Clearly, we can’t turn back the clock and allow wildfire to fully resume its natural role. We must suppress wildfires that threaten our communities. But using fire on our terms, called prescribed fire, is an important tool for reducing the fuel load in our forests and restoring them to a healthier condition.
Currently, the most common prescribed fire in the Lake Tahoe Basin is pile burning. The piles represent a final step in the first phase of treatments to thin forests, limit the fuel available to a wildfire and reduce the opportunity for fire to spread to the tree crowns.
Many local residents support pile burning. Even when they’re bothered by the smoke, they understand that the inconvenience is temporary, particularly compared with the intensity and duration of smoke from a catastrophic wildfire. Nonetheless, every year, questions arise about why the Forest Service and other agencies pile and burn. … [more] (Be sure to read the comments after Marceron’s essay. They are very good.)
by Tallac
Burn Pile Blamed For Fallen Leaf Fire
http://tahoedailytribune.com/article/20081127/NEWS/811269981/1008
It’s a good news/bad news article.
The good news is that this area was hand treated which kept the fire low.
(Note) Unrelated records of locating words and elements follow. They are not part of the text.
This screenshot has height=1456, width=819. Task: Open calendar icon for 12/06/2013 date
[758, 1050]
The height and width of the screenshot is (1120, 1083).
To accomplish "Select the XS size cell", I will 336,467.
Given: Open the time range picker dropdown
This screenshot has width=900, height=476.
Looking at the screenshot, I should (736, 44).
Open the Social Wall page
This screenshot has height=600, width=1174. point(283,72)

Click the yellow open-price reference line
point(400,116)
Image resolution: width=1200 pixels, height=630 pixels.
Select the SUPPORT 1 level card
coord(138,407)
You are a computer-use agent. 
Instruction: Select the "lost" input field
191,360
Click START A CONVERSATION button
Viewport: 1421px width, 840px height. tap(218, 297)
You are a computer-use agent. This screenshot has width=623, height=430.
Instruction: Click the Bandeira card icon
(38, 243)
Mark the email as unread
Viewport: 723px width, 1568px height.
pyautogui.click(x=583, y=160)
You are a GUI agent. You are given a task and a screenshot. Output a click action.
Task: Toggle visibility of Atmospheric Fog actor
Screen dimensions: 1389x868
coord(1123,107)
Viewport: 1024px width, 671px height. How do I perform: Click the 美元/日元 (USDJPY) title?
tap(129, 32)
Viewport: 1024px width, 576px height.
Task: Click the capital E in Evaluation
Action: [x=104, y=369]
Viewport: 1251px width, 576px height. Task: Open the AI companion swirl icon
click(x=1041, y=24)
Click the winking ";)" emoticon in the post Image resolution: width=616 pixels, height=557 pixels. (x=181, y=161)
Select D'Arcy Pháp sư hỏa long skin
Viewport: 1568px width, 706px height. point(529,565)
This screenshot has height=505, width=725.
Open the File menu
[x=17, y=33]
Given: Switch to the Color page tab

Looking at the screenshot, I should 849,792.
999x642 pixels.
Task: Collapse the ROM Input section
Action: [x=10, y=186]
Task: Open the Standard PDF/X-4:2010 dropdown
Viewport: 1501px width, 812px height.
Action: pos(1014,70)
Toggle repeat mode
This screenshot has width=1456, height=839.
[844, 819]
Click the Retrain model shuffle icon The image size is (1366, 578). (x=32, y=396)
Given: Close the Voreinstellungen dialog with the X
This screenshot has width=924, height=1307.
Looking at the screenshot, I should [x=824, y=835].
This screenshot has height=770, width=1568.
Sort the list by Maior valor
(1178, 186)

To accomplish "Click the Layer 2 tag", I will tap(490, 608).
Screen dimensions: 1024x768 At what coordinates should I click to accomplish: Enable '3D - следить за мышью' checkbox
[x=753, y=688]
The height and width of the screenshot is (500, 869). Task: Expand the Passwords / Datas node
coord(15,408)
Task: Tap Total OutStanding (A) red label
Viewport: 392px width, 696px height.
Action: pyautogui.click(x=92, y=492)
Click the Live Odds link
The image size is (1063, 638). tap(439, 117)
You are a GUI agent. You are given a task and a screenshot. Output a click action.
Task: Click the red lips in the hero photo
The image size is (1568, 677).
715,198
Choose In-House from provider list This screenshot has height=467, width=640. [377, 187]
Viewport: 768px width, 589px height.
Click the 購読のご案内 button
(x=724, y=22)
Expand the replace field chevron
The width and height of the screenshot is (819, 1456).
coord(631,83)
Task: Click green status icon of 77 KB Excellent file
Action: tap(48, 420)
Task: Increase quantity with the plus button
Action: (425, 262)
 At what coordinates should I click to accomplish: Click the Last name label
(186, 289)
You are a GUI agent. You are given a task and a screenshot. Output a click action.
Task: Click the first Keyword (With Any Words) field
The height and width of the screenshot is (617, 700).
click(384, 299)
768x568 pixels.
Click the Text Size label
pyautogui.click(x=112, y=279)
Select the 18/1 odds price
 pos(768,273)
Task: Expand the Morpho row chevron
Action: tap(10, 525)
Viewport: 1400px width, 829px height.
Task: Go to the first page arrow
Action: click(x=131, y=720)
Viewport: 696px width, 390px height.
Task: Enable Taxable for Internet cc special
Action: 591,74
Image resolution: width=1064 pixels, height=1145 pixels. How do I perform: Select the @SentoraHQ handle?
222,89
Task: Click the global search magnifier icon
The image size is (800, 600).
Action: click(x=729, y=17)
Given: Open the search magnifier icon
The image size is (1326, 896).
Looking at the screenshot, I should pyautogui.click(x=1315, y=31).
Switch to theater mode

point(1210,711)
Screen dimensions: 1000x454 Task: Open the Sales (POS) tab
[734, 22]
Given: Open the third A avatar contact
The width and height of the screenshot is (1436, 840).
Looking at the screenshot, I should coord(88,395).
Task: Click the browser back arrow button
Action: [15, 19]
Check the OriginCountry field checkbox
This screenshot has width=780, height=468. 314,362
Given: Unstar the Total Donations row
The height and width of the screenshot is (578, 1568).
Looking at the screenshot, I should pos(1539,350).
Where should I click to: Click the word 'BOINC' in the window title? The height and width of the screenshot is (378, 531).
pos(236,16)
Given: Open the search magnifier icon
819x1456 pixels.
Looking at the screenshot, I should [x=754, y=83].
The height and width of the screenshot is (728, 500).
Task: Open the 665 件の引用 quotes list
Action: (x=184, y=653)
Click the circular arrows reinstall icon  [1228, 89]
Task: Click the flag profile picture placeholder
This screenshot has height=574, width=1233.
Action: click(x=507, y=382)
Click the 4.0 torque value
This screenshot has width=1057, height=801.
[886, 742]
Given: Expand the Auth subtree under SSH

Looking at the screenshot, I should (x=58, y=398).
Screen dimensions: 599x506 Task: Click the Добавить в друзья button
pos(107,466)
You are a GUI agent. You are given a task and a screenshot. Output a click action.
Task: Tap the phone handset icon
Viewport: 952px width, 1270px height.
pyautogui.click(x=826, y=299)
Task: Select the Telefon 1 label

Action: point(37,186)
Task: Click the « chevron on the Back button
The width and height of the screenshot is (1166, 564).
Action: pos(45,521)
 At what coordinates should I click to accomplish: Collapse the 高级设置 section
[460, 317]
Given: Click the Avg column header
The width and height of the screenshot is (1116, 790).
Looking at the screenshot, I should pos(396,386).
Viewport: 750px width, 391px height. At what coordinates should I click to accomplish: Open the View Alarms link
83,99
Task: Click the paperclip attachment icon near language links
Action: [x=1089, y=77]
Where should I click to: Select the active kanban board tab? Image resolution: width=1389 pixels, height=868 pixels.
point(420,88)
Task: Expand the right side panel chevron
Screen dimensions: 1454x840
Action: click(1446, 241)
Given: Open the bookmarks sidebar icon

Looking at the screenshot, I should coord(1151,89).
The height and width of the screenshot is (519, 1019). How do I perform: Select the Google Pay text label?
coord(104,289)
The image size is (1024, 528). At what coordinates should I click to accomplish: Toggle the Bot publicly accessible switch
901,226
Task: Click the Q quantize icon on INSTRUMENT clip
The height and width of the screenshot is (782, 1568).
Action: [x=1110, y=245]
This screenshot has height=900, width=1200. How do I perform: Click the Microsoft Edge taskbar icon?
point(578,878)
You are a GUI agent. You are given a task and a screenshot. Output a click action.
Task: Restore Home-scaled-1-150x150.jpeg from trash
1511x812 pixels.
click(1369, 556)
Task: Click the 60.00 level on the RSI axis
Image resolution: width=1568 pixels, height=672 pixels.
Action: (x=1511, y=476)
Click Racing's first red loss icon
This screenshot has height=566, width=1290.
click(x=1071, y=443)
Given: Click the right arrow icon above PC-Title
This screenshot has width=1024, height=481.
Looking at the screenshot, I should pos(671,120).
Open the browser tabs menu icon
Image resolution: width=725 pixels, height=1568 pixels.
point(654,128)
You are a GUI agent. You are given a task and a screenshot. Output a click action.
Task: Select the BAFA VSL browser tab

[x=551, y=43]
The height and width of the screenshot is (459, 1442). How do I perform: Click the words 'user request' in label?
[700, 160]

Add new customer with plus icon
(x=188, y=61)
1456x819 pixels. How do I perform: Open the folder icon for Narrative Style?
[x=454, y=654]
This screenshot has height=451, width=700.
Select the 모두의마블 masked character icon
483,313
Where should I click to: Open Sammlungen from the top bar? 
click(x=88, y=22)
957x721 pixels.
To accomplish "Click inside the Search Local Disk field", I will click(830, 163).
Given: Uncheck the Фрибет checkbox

The bad news is Lake Valley Fire District, and Tahoe Conservancy which owns the property, were somewhat negligent in monitoring their burn pile.
To rely on cool and moist weather to check this burn flirts with danger. If the wind was a little stronger, this fire may well have gotten away from quick containment.
I’m not dissing LVFD, but if you want to burn a pile of needles in your yard, they require that you have at least a shovel, garden hose or fire extinguisher nearby and that it be constantly manned and monitored.
It’s the “do as I say, not as I do” policy that has irked some people. Oh well, maybe they will learn something from this experience and it won’t happen again with catastrophic consequences.